- [SEITE]:
- - -

Freitag, 8. Juni 2018

:)Rezension:): Wolfsblut

Grundwissen:



Titel: Wolfsblut (original: White Fang)
Autor/-in: Jack London
Erschienen: original 1906
Seitenanzahl: je nach Ausgabe 126-304 Seiten
Preis: 4, 95-8, 99 € (Hardcover und Taschenbuch) [Quelle: amazon.de]
Genre: Adventure; Coming of Age; Tiergeschichte; Klassiker




Quelle: © dtv Verlag
Quelle: © Aladdin Verlag























Inhalt:




Weil er schwach war und solche Angst hatte, forderte er die ganze Welt heraus. - S. 78



Im eiskalten Winter Kanadas überlebt ein grauer Wolf als einziges Junges seines Wurfs. Gemeinsam mit seiner Mutter streift er durch die Wildnis und lernt ihre Tücken und Gaben kennen. Doch als er in die Gefangenschaft von Menschen gerät, muss er lernen, dass es etwas Höheres gibt als die Gesetze der Natur: der Willen dieser zweibeinigen Götter. Sein Leben lang erfährt er Schmerz und Strafe - bis ein junger Goldgräber ihm zum ersten Mal Güte und Liebe zeigt.




Meine Meinung ...




zum Buch:





Manchmal packt einen die Lust, sich wieder wie ein Kind zu fühlen und seine liebsten Tiere bei einem Abenteuer zu begleiten. Durch die Verfilmung dieses Romans, der zugleich einige Plotelemente aus dem Buch Der Ruf der Wildnis desselben Autors mit einbindet, erwartet man eine rührende und niedliche Geschichte über die Freundschaft eines Wolfs und eines Menschen.

- - -

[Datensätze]
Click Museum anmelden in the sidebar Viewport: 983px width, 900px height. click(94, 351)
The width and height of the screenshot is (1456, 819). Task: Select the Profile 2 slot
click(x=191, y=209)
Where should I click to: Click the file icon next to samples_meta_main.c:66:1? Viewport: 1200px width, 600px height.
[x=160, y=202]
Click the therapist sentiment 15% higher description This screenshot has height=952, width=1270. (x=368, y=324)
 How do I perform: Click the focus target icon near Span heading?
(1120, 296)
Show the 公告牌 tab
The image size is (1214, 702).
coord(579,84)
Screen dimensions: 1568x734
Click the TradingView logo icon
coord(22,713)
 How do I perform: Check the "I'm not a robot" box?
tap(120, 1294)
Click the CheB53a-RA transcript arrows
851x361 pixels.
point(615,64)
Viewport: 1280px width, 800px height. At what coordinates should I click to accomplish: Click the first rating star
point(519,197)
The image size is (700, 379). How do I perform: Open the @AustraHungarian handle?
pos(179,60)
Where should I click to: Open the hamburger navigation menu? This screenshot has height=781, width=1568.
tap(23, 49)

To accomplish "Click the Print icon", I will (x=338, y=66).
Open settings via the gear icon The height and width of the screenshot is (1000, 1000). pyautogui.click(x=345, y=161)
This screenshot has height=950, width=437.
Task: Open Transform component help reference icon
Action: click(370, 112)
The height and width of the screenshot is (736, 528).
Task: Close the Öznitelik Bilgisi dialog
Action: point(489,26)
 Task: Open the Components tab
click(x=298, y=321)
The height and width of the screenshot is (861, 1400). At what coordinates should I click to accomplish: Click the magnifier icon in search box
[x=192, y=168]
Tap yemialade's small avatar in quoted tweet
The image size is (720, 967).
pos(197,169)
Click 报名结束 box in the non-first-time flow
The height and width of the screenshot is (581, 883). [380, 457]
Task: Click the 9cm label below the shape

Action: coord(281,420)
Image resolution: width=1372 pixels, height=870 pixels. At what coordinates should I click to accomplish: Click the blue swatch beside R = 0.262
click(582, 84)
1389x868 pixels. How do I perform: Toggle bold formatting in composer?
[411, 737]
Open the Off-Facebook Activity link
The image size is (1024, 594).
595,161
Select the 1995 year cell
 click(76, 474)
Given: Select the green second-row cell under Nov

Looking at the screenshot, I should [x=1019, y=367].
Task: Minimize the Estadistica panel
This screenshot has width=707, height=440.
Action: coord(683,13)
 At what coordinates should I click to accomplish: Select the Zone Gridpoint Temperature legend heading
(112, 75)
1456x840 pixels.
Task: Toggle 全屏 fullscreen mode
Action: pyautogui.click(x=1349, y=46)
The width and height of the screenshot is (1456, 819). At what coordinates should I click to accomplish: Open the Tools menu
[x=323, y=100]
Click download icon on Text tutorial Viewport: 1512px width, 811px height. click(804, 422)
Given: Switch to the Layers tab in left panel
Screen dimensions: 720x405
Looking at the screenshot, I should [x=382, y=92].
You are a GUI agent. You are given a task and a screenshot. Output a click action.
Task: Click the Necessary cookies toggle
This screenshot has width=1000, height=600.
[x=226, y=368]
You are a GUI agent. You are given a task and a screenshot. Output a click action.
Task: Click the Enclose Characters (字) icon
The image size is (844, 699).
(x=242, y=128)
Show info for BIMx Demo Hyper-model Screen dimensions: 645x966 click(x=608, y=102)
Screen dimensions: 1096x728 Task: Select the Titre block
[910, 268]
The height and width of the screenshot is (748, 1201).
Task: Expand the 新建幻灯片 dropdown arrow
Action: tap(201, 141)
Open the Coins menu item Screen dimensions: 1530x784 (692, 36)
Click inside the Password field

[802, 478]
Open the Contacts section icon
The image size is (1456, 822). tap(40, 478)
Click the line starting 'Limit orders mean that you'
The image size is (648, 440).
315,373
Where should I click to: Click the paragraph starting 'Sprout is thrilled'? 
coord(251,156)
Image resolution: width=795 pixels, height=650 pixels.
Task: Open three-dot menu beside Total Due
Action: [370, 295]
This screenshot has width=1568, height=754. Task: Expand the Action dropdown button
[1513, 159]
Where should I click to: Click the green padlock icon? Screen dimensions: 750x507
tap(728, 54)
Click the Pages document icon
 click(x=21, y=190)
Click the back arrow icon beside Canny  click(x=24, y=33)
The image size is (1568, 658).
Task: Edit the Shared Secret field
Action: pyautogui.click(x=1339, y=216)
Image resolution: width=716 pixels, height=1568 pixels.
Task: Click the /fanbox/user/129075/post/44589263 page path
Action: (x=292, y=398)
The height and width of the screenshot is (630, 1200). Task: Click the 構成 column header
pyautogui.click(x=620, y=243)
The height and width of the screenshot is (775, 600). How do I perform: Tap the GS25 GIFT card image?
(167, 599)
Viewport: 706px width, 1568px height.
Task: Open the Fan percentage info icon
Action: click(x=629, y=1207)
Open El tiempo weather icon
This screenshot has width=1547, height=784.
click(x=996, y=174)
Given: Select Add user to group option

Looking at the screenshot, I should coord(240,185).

- - -

- [PFLICHTAUFGABE 1]: Wie lautet laut der Rezension zu Wolfsblut der Originaltitel des Romans?
- [PFLICHTAUFGABE 2]: Schreibe aus der Rezension zu Wolfsblut alles von „Manchmal packt einen“ bis hinunter zu „und eines Menschen.“ unverändert ab.
- [PFLICHTAUFGABE 3]: Führe die Rezension zu Wolfsblut im Anschluss an ihren letzten Satz weiter.
Die Daten stammen aus einer anderen Quelle.

- [ANTWORT 1]: White Fang

- [ANTWORT 2]:
Manchmal packt einen die Lust, sich wieder wie ein Kind zu fühlen und seine liebsten Tiere bei einem Abenteuer zu begleiten. Durch die Verfilmung dieses Romans, der zugleich einige Plotelemente aus dem Buch Der Ruf der Wildnis desselben Autors mit einbindet, erwartet man eine rührende und niedliche Geschichte über die Freundschaft eines Wolfs und eines Menschen.

- [ANTWORT 3]:
Dies erwartet einen in der Vorlage für den Film jedoch nicht. Im Gegenteil, Jack London scheut sich nicht zu zeigen, dass Wölfe nicht nur flauschiges Fell und einen starken Familiensinn haben. Sie sind nicht die süßen Tiere, die man zähmen und knuddeln möchte, sondern wilde Raubtiere, die von Natur aus töten. Genauso wie der Wolf hat die Natur auch ihre unschönen Seiten und Tücken, in denen streng selektiert wird, wer frisst oder gefressen wird. Doch so düster sich das anhört, so abenteuerlich ist zugleich Wolfsbluts Geschichte. Seine Sicht auf die Welt und wie er lernt zwischen ,,gut'' und ,,schlecht'' zu unterscheiden, vollkommen geleitet von seinen Instinkten und Impulsen wie Sättigung oder Schmerz, ist wahnsinnig realistisch und gibt einem das Gefühl, wirklich die Lernprozesse eines Tieres mitzuerleben. Er wird immer stärker und cleverer und weiß, wie er die Umwelt zu seinem Vorteil nutzen kann, obwohl er noch Tage zuvor überwältigt ist von der Reizüberflutung, die ihn erwartet, nachdem er zum ersten Mal seine Höhle verlässt. Wenn man sich allgemein für die Entwicklung von Lebewesen interessiert, wird man Wolfsbluts erste Wochen in der Wildnis als höchst spannend empfinden, obwohl nichts geschieht, was man sich nicht inmitten wilder Tiere erwarten würde.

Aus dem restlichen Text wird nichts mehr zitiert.